Yesterday, voters in neighboring Missouri rejected the state legislature’s decision to enact a so-called “Right to Work” (RTW) in a landslide referendum, with 67 percent opposing the law. Voters’ opposition should be no surprise given what the research says about such laws, which require unions to negotiate contracts and provide legal representation for employees who do not pay union fees. By making it harder for workers to stick together, these laws lower job quality without growing jobs or strengthening the economy as proponents claim.
RTW Reduces Job Quality
RTW has a measurably negative effect on wages, reducing earnings for all workers, even those not represented by a labor union.
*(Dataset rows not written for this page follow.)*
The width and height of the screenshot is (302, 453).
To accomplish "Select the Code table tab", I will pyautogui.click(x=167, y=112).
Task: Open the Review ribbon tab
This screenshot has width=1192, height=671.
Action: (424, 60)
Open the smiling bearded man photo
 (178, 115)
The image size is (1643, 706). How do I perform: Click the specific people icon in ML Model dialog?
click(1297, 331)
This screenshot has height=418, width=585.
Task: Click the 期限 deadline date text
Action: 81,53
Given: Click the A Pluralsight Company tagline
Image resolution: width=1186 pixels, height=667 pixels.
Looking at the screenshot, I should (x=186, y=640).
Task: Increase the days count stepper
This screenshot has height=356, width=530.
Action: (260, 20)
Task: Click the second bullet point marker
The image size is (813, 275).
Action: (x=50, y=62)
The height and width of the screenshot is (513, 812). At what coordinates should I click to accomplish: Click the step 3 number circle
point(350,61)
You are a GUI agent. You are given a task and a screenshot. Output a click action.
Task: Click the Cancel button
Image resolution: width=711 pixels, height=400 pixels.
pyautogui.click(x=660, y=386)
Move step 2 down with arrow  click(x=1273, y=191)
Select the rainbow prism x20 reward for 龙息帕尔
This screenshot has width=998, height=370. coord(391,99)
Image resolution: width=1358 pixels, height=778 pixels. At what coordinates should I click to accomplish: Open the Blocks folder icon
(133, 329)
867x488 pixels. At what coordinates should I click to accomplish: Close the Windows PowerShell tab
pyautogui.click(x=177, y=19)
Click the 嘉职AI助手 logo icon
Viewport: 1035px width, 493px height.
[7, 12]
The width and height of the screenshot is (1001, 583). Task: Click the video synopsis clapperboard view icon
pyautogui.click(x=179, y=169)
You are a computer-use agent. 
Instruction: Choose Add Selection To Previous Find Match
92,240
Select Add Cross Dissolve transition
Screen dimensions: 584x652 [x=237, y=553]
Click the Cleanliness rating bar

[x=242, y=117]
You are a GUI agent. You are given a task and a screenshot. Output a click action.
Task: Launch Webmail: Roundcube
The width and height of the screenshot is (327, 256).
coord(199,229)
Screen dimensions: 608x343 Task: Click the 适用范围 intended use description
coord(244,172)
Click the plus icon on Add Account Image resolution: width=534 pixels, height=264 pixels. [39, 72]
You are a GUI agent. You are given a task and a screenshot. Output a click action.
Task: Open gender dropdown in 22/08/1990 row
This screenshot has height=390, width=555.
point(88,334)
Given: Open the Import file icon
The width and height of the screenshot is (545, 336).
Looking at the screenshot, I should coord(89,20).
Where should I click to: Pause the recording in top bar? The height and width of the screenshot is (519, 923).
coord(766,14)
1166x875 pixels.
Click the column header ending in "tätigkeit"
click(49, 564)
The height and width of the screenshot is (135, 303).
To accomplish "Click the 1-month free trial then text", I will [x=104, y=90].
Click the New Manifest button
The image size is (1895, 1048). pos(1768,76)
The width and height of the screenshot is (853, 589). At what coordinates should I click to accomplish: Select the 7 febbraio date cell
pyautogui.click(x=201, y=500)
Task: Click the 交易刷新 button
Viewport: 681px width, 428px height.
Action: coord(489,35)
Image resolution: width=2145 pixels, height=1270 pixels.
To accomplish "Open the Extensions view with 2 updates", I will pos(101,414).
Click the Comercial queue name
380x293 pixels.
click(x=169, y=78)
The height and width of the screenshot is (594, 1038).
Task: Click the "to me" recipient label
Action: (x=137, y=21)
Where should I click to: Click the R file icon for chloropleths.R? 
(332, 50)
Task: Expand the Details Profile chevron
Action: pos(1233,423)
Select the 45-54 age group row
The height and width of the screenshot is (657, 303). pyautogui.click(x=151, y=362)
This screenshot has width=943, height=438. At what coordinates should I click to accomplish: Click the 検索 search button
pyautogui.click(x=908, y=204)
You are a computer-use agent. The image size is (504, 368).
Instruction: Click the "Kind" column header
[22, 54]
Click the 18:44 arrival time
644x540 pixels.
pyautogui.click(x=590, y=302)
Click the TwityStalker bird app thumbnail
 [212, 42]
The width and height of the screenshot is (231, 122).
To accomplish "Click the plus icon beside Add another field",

One important study that controls for more than 40 economic, demographic and other variables across states finds that wages are lower in RTW states than non-RTW states by 3.2 percentage points, and that workers are 2.6 percentage points less likely to have employer-sponsored health insurance in RTW states.
RTW Does Not Propel States’ Economies
RTW has a small, negative to negligible impact on states’ economies. A study submitted in 2008 to Kentucky’s Cabinet for Economic Development by economists from the University of Kentucky’s Center for Business and Economic Research examined the impact of 18 variables on personal income growth and found that RTW has a slightly negative, though statistically insignificant, effect.
RTW Does Not Grow Jobs
Similarly, despite anecdotes about businesses claiming to locate or expand operations based on states’ RTW status, the research shows RTW does not have a statistically significant impact on employment. In other words, RTW does not lead to overall job growth for states that pass it. These findings apply to total job growth as well as manufacturing – the latter a more densely unionized and mobile industry that makes it a good test case for RTW. Other factors appear to matter more in decisions to locate and expand businesses, including the skills of the workforce, quality of infrastructure, quality of life and access to markets and suppliers.
Lackluster Job Growth in Kentucky Since RTW
Data from the Bureau of Labor Statistics shows that in the 17 months since RTW passed for which there are data (January 2017 to June 2018), the state has added an average of 441 total nonfarm jobs per month, compared to 1,694 jobs per month in the 17 months before the law was passed (August 2015 to December 2016). The chart below shows that while job growth has been somewhat steady throughout the early part of the recovery, it has tapered off in the last couple of years.
Manufacturing employment hasn’t been strong, either. In the 17 months after RTW passed, manufacturing employment fell by 1 percent, while in the same span of time before its passage, manufacturing employment grew by 3.6 percent. Furthermore, while Kentucky’s manufacturing jobs grew better than the rest of the East South Central region before RTW (3.6 compared to 3.1 percent, respectively), since then, Kentucky has performed worse (1 percent decline compared to 0.7 growth for the region).
That doesn’t mean RTW caused slower job growth, but it is wrong to accept proponents’ claims that it has resulted in accelerated job growth when, in fact, employment growth has slowed in Kentucky compared to before the law passed and compared to other states.
Missourians saw through the claims about RTW and voted to protect workers and families from the law’s needless harms.